Readers in Singapore may be interested in this talk at ISEAS next Wednesday.
A New Dating Method Using Magnetic Declination
Extracted from Historical Sources
Date : Wednesday, 17 April 2019Time : 10:00 am – 11:30 am
Venue : ISEAS Seminar Room 2
About the Lecture
The magnetic north pole is a moving point at the Northern Hemisphere and is crucial to maritime navigation. The information on the magnetic north has been found encoded in ancient travel notes, rutters (mariners’ notes), and nautical charts. As the position of magnetic north moves slowly from east to west and vice versa every few hundred years, it has provided scholars with useful data to date materials which contain compass bearings.
In this talk, the dates of the compass bearings which have been recorded in certain rutters and nautical charts are identified. The Southeast Asian location which ancient Chinese navigators visited most often is singled out and used as an example to show how this method works. The historical magnetic north information for this location is first compiled in chronological sequence.
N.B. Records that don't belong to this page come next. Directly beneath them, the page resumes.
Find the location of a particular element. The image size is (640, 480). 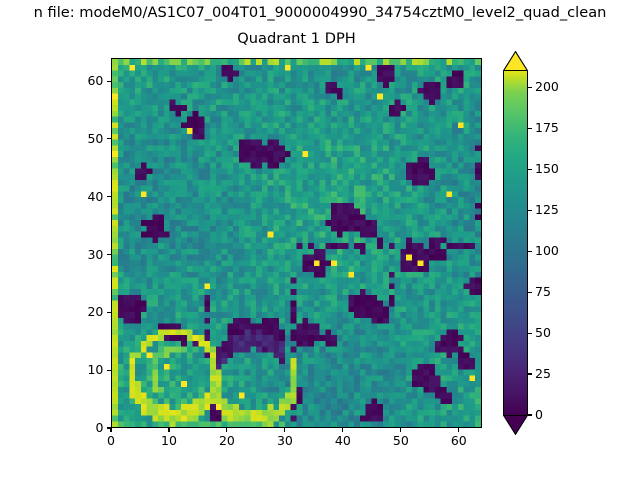

x-tick-label: 30 is located at coordinates (284, 440).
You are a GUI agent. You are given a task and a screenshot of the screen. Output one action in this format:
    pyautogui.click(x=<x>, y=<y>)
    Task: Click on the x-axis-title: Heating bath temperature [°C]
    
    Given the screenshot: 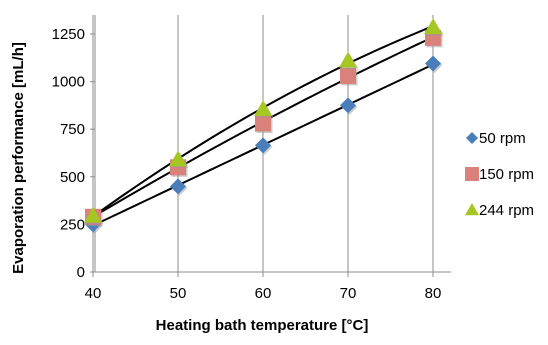 What is the action you would take?
    pyautogui.click(x=262, y=326)
    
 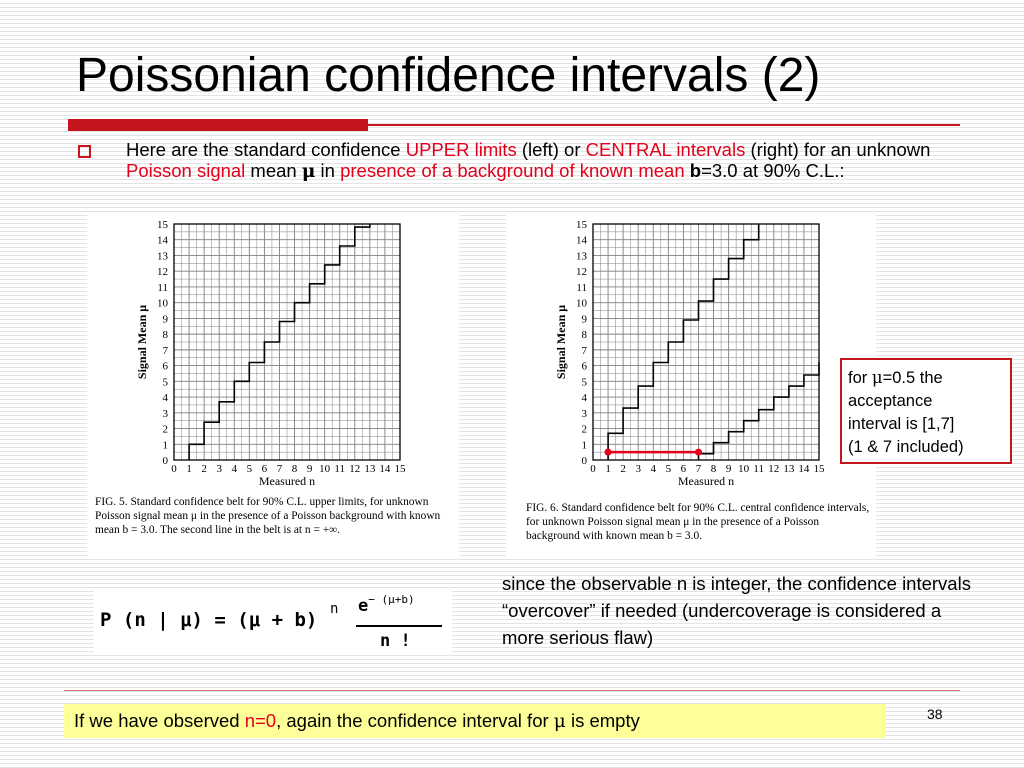 What do you see at coordinates (392, 600) in the screenshot?
I see `formula-e-exponent: − (μ+b)` at bounding box center [392, 600].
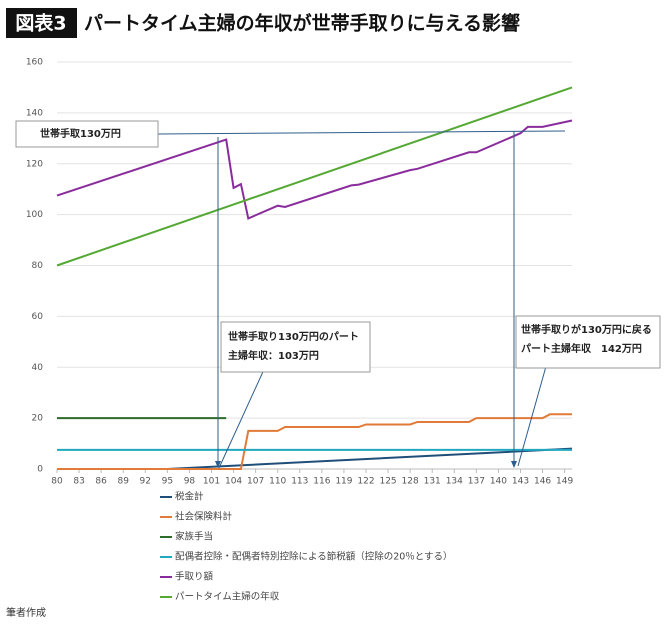 The height and width of the screenshot is (625, 670). What do you see at coordinates (168, 482) in the screenshot?
I see `x-tick-label: 95` at bounding box center [168, 482].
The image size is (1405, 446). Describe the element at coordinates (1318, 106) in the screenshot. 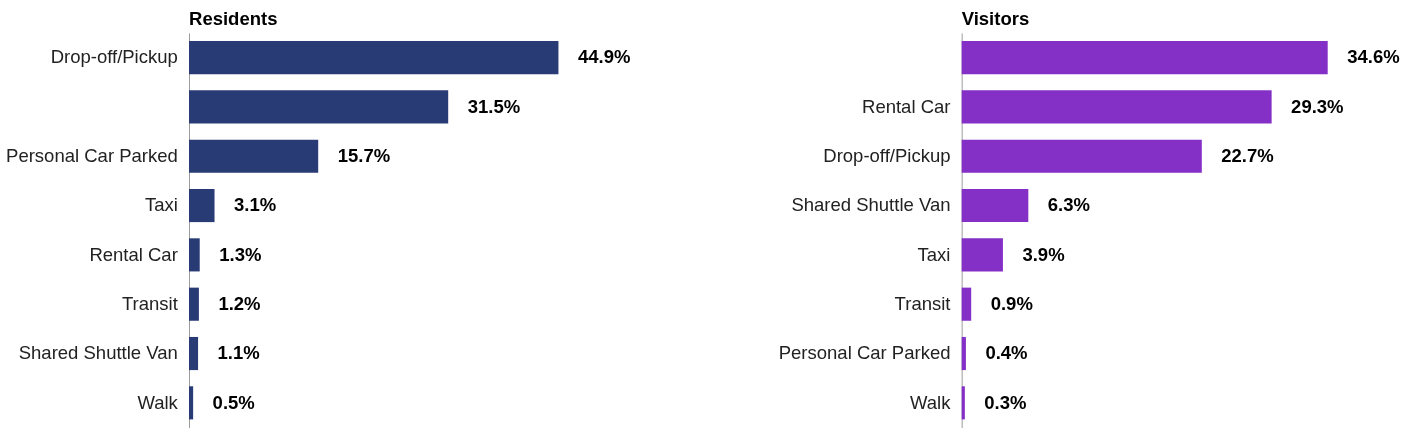

I see `data-label: 29.3%` at that location.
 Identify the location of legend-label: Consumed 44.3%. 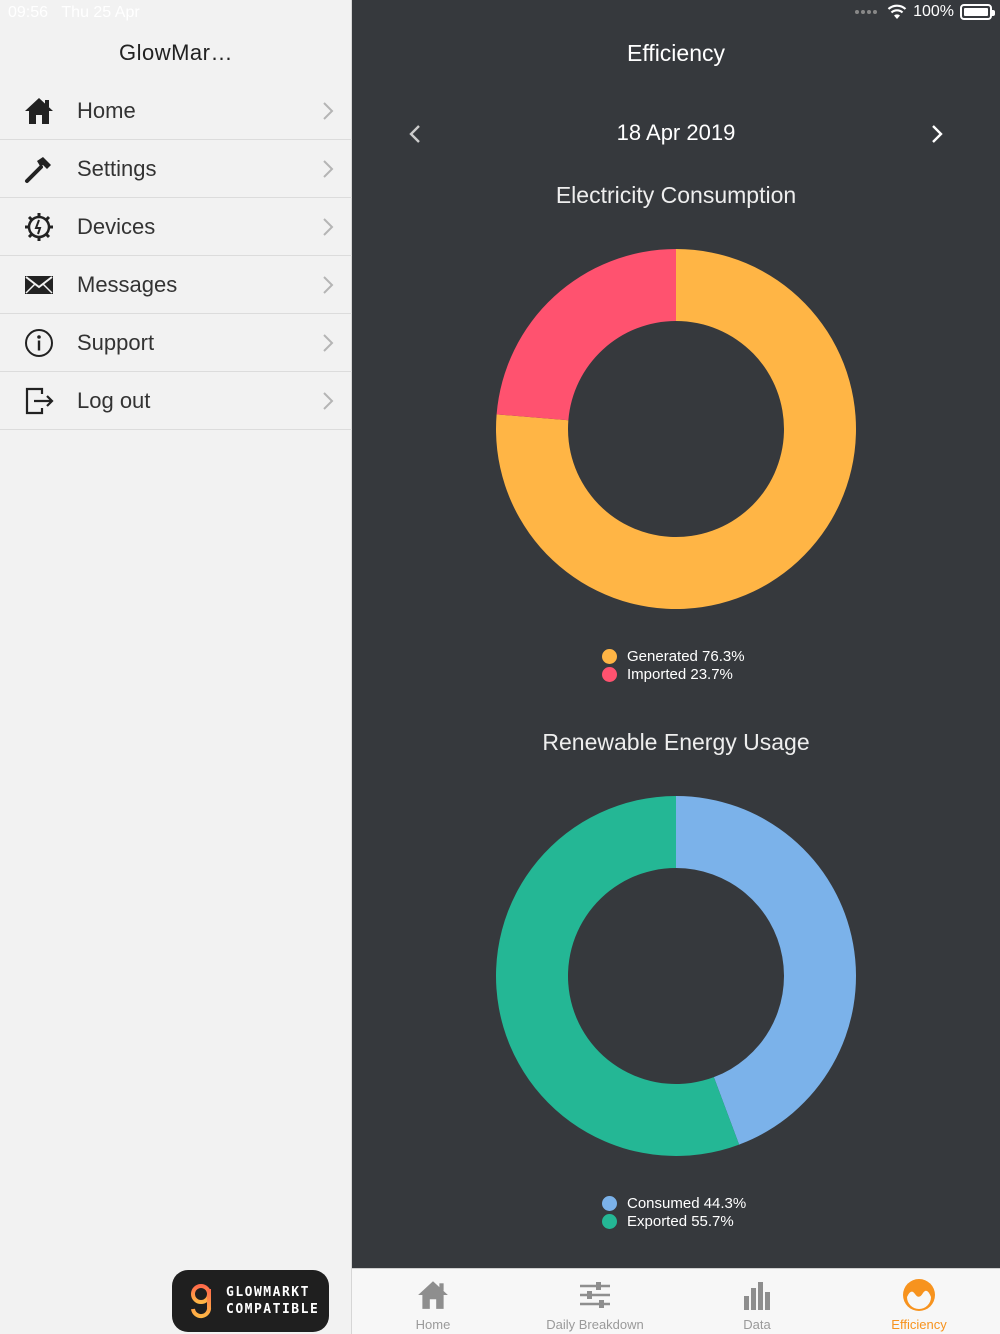
(687, 1203).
To date a compass bearing recorded in historical material, the figure from these materials is compared with the compiled historical magnetic north information. The date of the nearest magnetic north figure on the list shows when the compass bearing was taken. This dating method can be used for maps, rutters, text records, and archaeological sites or structures which were oriented to particular compass bearings. This dating method becomes useful when other dating methods, such as carbon-14, are not applicable.
About the Speaker
Dr Tai Yew Seng is Visiting Fellow at NSC. He is an archaeologist and specialises in excavating and handling ceramic from kiln sites, shipwrecks, ruins and tombs, as well as Southeast Asian maritime trade with China. His current project is on Chinese navigation charts and texts. He was a Research Fellow at the Earth Observatory of Singapore, Nanyang Technological University (NTU), and was involved in the Aceh Geohazard Project which collected and analysed over 52,000 pieces of ancient ceramics sherds. He has taught courses on Chinese culture and lectured on material
culture at the Chinese Department at NTU and the National University of Singapore. He has authored a number of papers and book chapters on ceramic archaeology and maritime trade in English and Chinese.